Окна из алюминия в Севастополе — это новые возможности при остеклении больших площадей и сложных форм. Читайте отзывы. Так же рекомендуем завод Горницу.

Страницы сайта поэта Иосифа Бродского (1940-1996)

Могила Иосифа Бродского. Фото А.Н.Кривомазова, 12 июля 2007 г.




живое слово от живого автора к живому читателю
"Вне текста ничего нет"  Жак Деррида


"И ОТ ЧЕГО МЫ БОЛЬШЕ ДАЛЕКИ?.." 

Анатолий Пикач

"Для человека частного и частность эту всю жизнь какой-либо общественной роли предпочитающего...": это начальные слова "Нобелевской лекции" Иосифа Бродского. 

Романтический ореол поэта-изгоя или терновый венец мученика и страдальца примерялся и к образу Мандельштама или Пастернака. Мандельштам, столь неотъемлемый в поэтической родословной Бродского, и впрямь был мучеником истории. Но как быть с тем, что вопреки романтической трактовке, навязанной историей, Мандельштам по самому своему духу был концептуально антиромантичен, что Пастернак, навек завороженный "чудом жизни", защищался как мог: "Если кто-нибудь думает, что я могу со стороны показаться "мучеником", то я не отвечаю за чужой бред и химеры..." Драматические обстоятельства биографии многое приоткрывают в творчестве художника, но многое и заслоняют. В каком-то высшем смысле унизительно представлять художника жертвой обстоятельств и самой истории. Его мир творится наперекор им. 

В Бродском как раз поражает исключительная независимость духа, вероятно, имеющая опору в масштабе дарования. Это достоинство частной жизни духа не исключает, а полагает при себе политические воззрения и обстоятельства. Но высший дар невыводим из них. Он сам их предвосхищает. 

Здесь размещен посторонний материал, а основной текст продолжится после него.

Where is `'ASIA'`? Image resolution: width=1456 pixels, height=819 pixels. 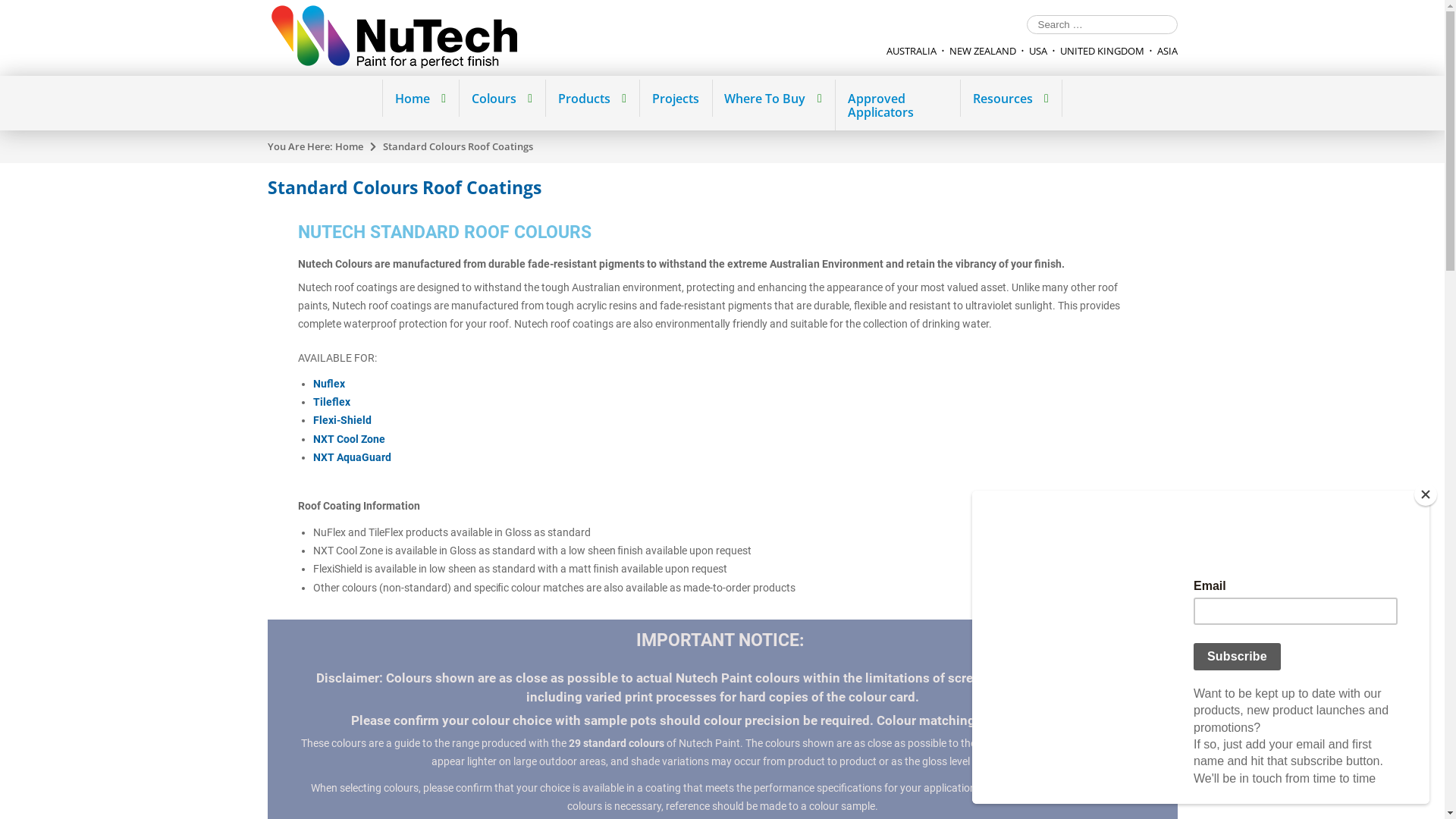
'ASIA' is located at coordinates (1156, 49).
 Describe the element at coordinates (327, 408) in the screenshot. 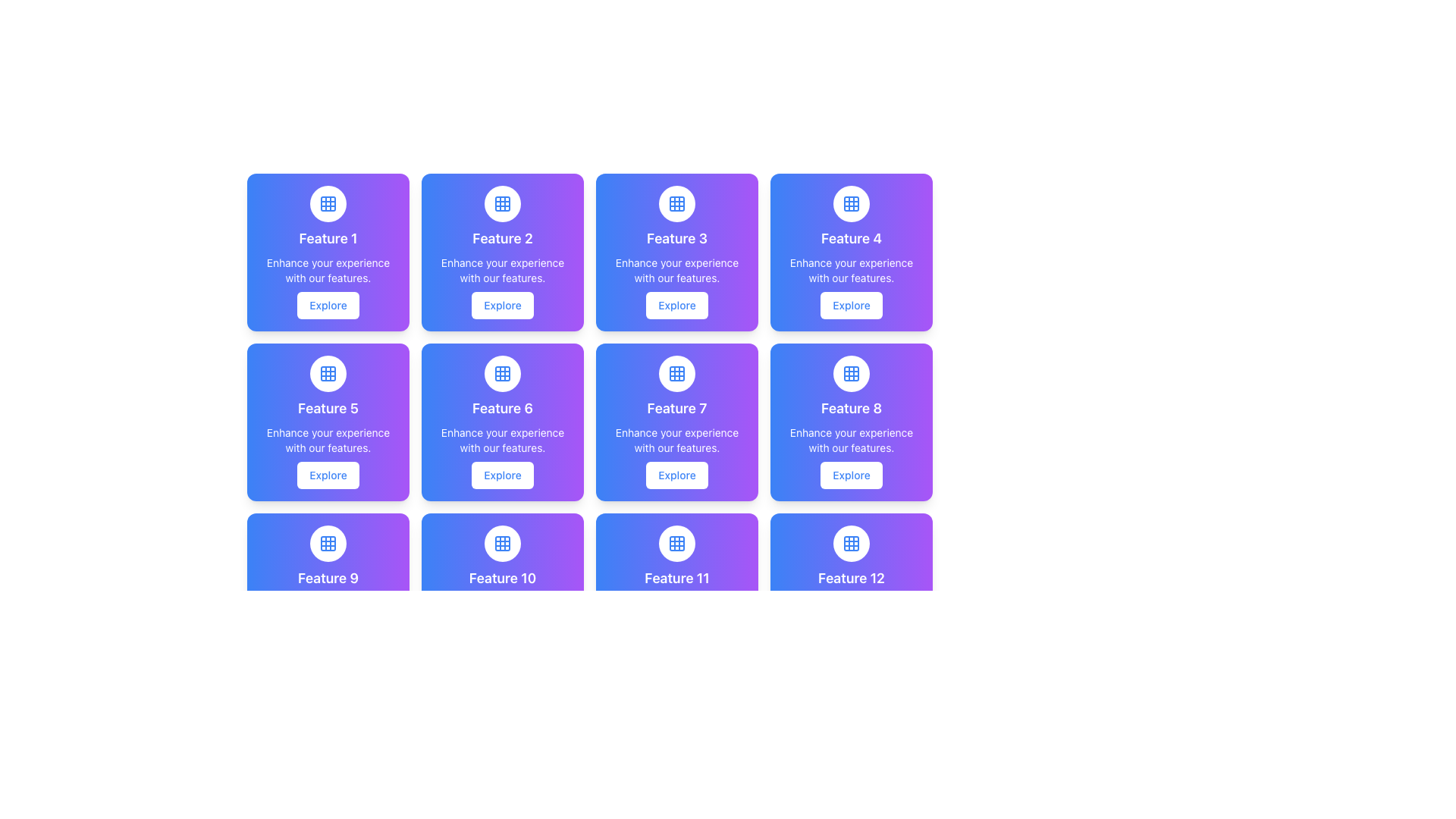

I see `the Text Label that serves as the title or header for the card's content, located in the second row, first column of the grid layout` at that location.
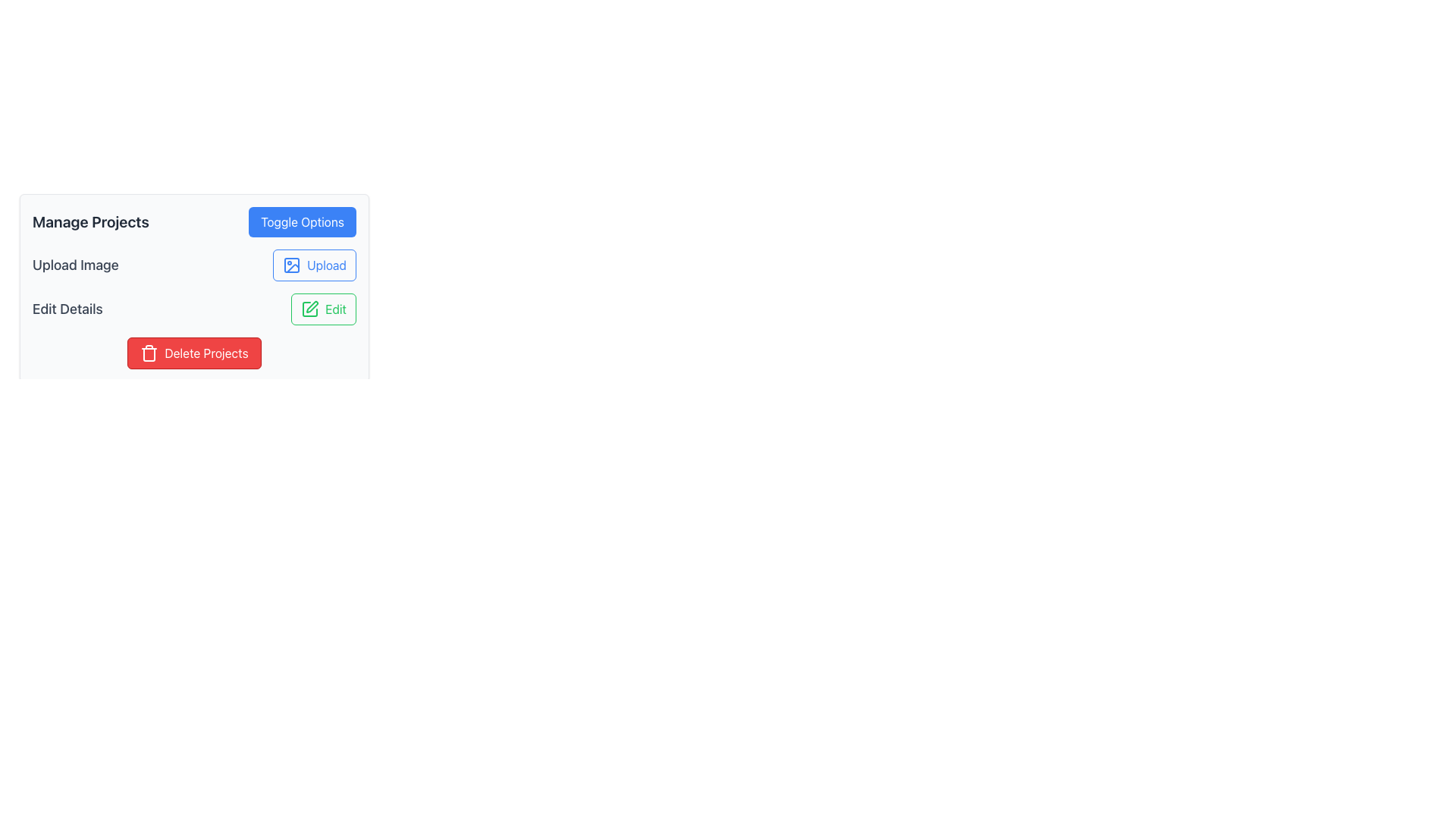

Листаю юношеские стихи Бродского. Далеко до изгнания, но  "Стансы городу": "Да не будет дано умереть мне вдали от тебя"  "На Васильевский остров я приду умирать". "Чужбина так же сродственна отчизне..." Мотив не отпускает. Но это и нечто большее, что всегда при Бродском и слышащем его читателе  изначальное сиротство человека, заброшенно го в мир, в любую его точку. 

Он так оказался непредсказуем в своем даровании и огромен в космической метафизике, что кажется иногда пришельцем ниоткуда. Но он отсюда, и запомнился многим таким, как и покойной ныне Татьяне Галушко, писавшей вослед изгнаннику: 

Прощай. Просторно памяти вдвойне 
Во мраке той площадки поднебесной, 
Где ты, картавый, юный и безвестный 
Пил из бутылки черный каберне. 
Не рвется время, как его не рви... 

Не рвется, и, быть может, будет кстати вернуться на миг из олимпийской надмирности в "питерскую" предысторию еще безвестного юноши. Даже топонимика его ранних стихов взывает к этому. Многие из нас жили на одном пятачке. С ним можно было столкнуться на улице Пестеля. Оказывается, в детстве мы бегали в "Спартак" на одни и те же трофейные фильмы. У него это аукнется двадцатью сонетами к Марии Стюарт. В пивном баре на углу Невского, прославленном еще "Столбцами" Заболоцкого, спорили о стихах... 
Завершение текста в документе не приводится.